• What the task asks
Check each line of the material that follows, and copy those holding the string "computer".

• Task inputs
----
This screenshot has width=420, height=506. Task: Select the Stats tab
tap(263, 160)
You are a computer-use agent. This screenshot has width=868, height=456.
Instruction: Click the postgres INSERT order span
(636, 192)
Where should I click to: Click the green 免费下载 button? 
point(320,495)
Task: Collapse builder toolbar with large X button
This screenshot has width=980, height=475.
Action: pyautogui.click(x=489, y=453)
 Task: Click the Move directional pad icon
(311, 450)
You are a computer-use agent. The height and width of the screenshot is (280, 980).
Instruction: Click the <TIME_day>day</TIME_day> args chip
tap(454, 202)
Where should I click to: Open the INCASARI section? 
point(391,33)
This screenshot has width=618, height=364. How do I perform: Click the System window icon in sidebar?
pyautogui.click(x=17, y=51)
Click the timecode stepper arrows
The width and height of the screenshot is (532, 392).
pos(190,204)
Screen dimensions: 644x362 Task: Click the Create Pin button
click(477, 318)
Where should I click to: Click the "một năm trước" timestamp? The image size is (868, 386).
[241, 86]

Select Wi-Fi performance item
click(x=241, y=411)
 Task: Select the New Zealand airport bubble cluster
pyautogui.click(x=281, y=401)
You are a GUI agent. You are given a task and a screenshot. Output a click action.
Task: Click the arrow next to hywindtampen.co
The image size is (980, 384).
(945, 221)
----
• Solution to this exercise
You are a computer-use agent. This screenshot has width=868, height=456.
You are a computer-use agent. The height and width of the screenshot is (280, 980).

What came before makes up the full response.